Carrefour s’est installé en Corée du Sud en 1996. Après dix ans d’activités, le groupe possède 32 hypermarchés dans le pays. Mais si le français a su mettre en place sa politique « bas prix » qui lui a assuré un certain succès pendant un temps, ses concurrents ont vivement réagi et ont attaqué la chaîne frontalement à coup de guerres commerciales. De guerre lasse en 2006 Carrefour jette l’éponge et recherche un repreneur. Au final les 32 hypermarchés qui prendront l’enseigne Homeplus et les 24 galeries commerciales sont cédés à l’anglais Tesco.
Mais afin de rendre la mariée plus belle, le management de Carrefour pousse sans ménagement vers la sortie ses salariés. C’est l’émoi parmi les 6400 salariés et la colère gronde avec des menaces de grève. Si Carrefour s’habille de toutes les vertus en France, il faut croire que cela n’est pas le cas dans les pays dont la Corée du Sud où la législation du travail est plus lâche et peu regardante sur les irrégularités concernant le respect des droits des travailleurs[[Les fournisseurs ont aussi lourdement souffert de « pratiques commerciales inéquitables » comme le soulignait L’Expansion.]].
Pourtant la véritable charge contre Carrefour viendra du web. C’est un webtoon de Choi Gyu-seok (« Songgot » traduit en Awl) publié fin 2013 qui se penche là aussi sur des événements qui ont eu lieu dans un des magasins du groupe. En juillet 2007, quand le personnel temporaire est renvoyé sans ménagement, la grève est votée. Le conflit durera au final 510 jours. L’adaptation du webtoon en une série de 16 épisodes diffusée sur JTBC a fait un carton. L’histoire a pour héros Lee Soo-in ancien officier de l’armée.
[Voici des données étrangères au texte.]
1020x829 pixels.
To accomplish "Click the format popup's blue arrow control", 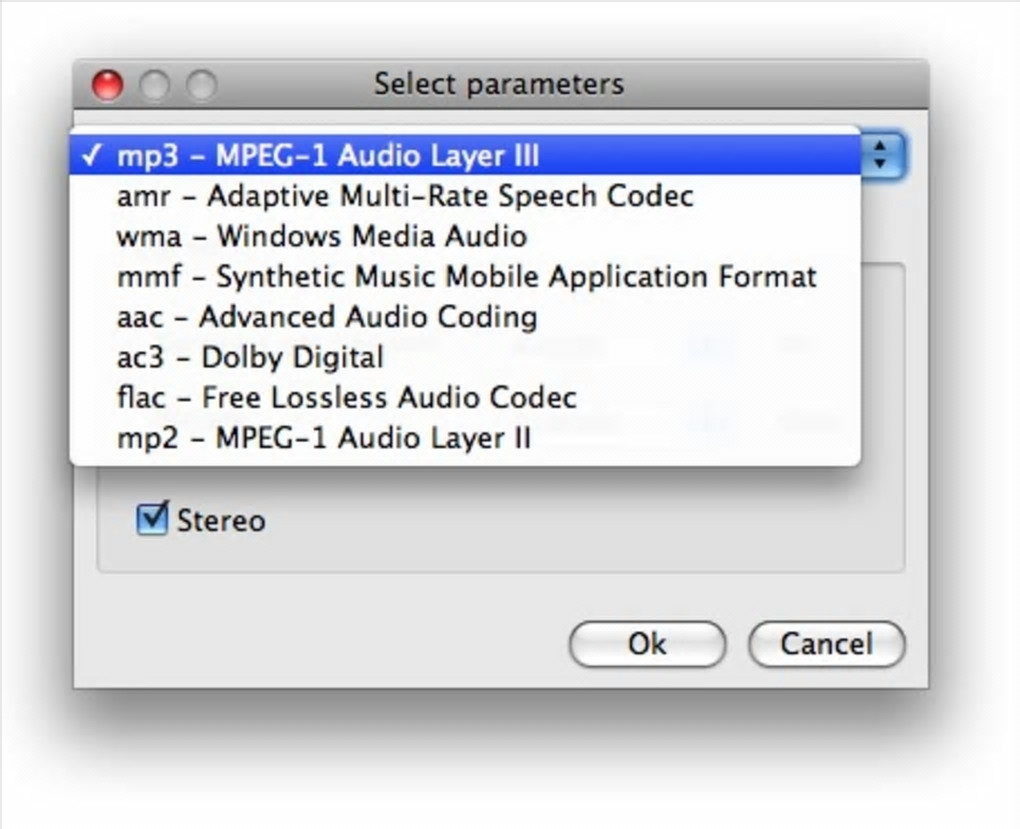I will pos(881,155).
Quand son management lui demande de limoger le personnel intérimaire, il se rebelle et rejoint les grévistes. Choi Gyu-seok ne manque pas de faire des références au géant français de la grande distribution : le magasin où se déroule l’action se nomme Fourmis Mart, Gaston Dubois est le représentant du siège etc …
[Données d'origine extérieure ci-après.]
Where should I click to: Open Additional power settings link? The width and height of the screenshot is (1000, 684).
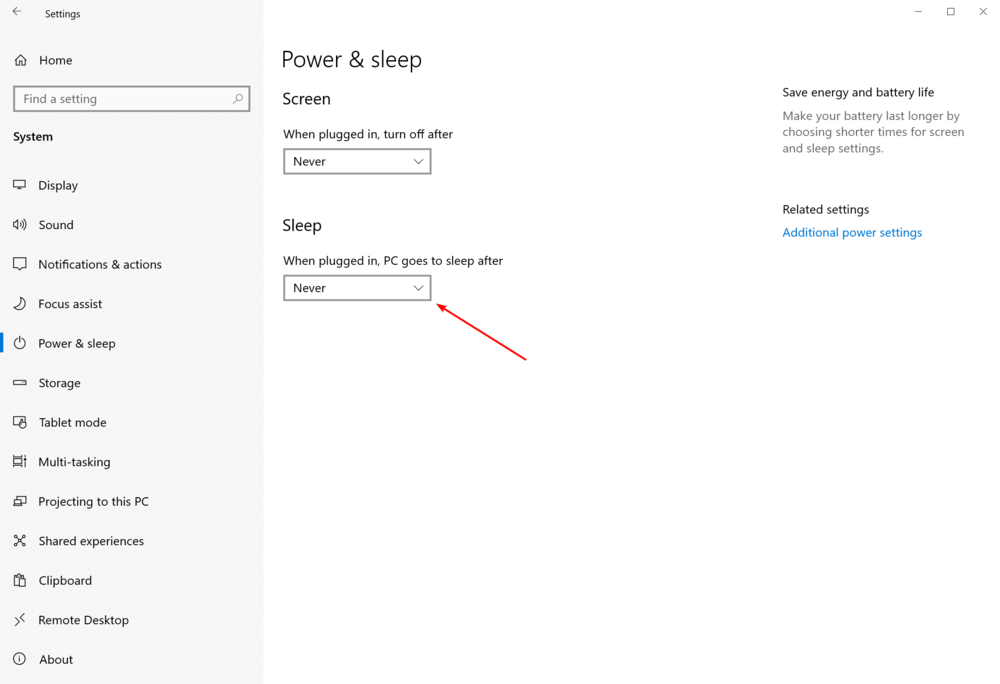click(852, 232)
Gaston Dubois est bien plus qu’un représentant puisque c’est lui qui est en partie responsable du conflit qui éclate du fait des pressions qu’il exerce sur le management coréen :
Il ne faut pas croire que cette série est caricaturale, elle est bien le reflet des agissements du groupe Carrefour. Alors que ce dernier usait d’une novlang vertueuse, allant jusqu’à vouloir ne considérer comme offre de rachat « que des propositions émanant d’acteurs de premier plan, garantissant notamment le respect des engagements vis-à-vis de ses employés, des fournisseurs et des partenaires publics ou privés », sur le terrain les équipes françaises se sont montrées sans pitié pour les employés coréens. Entre un conflit qui dégénère, une amende pour pratique commerciale inéquitable et l’intervention du fisc coréen dont une perquisition spectaculaire menée par 50 inspecteurs de l’administration fiscale, pour bloquer le rapatriement des profits sur cessions d’actifs, les derniers mois de présence de Carrefour en Corée du Sud n’auront pas été de tout repos. Le rêve de succès à l’international du groupe dont la Corée était une étape, s’est avéré un cauchemar aussi bien du côté coréen que du côté français.